Records shown: Begin
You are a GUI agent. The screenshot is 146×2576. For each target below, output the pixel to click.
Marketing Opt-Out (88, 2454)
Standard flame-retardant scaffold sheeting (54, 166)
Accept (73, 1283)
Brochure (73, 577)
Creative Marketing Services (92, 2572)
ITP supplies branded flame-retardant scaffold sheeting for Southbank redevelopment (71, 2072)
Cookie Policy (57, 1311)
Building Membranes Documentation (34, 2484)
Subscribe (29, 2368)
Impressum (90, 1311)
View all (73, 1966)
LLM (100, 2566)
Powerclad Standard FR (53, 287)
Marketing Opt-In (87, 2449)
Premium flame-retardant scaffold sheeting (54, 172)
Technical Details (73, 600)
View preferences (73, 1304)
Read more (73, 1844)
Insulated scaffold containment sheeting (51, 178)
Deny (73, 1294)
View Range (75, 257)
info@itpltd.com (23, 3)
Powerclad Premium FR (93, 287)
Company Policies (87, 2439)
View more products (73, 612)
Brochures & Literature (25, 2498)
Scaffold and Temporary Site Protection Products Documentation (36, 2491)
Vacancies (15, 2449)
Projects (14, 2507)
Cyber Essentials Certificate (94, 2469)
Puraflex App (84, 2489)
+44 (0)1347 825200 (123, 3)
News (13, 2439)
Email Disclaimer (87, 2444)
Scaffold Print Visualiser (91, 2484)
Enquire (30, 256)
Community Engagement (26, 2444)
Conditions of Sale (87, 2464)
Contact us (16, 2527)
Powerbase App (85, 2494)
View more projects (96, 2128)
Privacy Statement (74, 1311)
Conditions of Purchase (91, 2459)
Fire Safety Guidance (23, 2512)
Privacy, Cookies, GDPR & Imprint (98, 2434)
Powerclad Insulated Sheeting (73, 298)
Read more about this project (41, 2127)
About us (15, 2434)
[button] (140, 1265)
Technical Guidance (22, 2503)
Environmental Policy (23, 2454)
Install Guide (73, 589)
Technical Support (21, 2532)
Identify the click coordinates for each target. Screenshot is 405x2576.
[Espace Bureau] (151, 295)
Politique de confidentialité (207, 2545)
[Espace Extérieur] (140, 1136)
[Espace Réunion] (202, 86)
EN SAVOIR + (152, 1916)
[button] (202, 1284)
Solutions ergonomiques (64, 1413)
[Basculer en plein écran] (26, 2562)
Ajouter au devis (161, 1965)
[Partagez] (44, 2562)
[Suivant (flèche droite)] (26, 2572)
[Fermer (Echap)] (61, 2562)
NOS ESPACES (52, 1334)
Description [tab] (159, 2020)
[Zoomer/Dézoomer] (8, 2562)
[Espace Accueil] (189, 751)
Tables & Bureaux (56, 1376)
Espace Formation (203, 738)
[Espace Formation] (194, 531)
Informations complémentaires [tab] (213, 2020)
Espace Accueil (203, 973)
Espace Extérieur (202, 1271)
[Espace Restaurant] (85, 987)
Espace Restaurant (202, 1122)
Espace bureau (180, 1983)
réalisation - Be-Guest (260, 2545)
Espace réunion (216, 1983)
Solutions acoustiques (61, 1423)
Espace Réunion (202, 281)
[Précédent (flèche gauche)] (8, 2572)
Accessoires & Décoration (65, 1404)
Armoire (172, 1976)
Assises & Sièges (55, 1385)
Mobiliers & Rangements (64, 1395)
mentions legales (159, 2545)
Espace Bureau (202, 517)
Records shown: End
Problem details: Retype word for word the line above with "Assises & Sièges (55, 1385)" and all lines after it, nothing else.

Task result:
Assises & Sièges (55, 1385)
Mobiliers & Rangements (64, 1395)
mentions legales (159, 2545)
Espace Bureau (202, 517)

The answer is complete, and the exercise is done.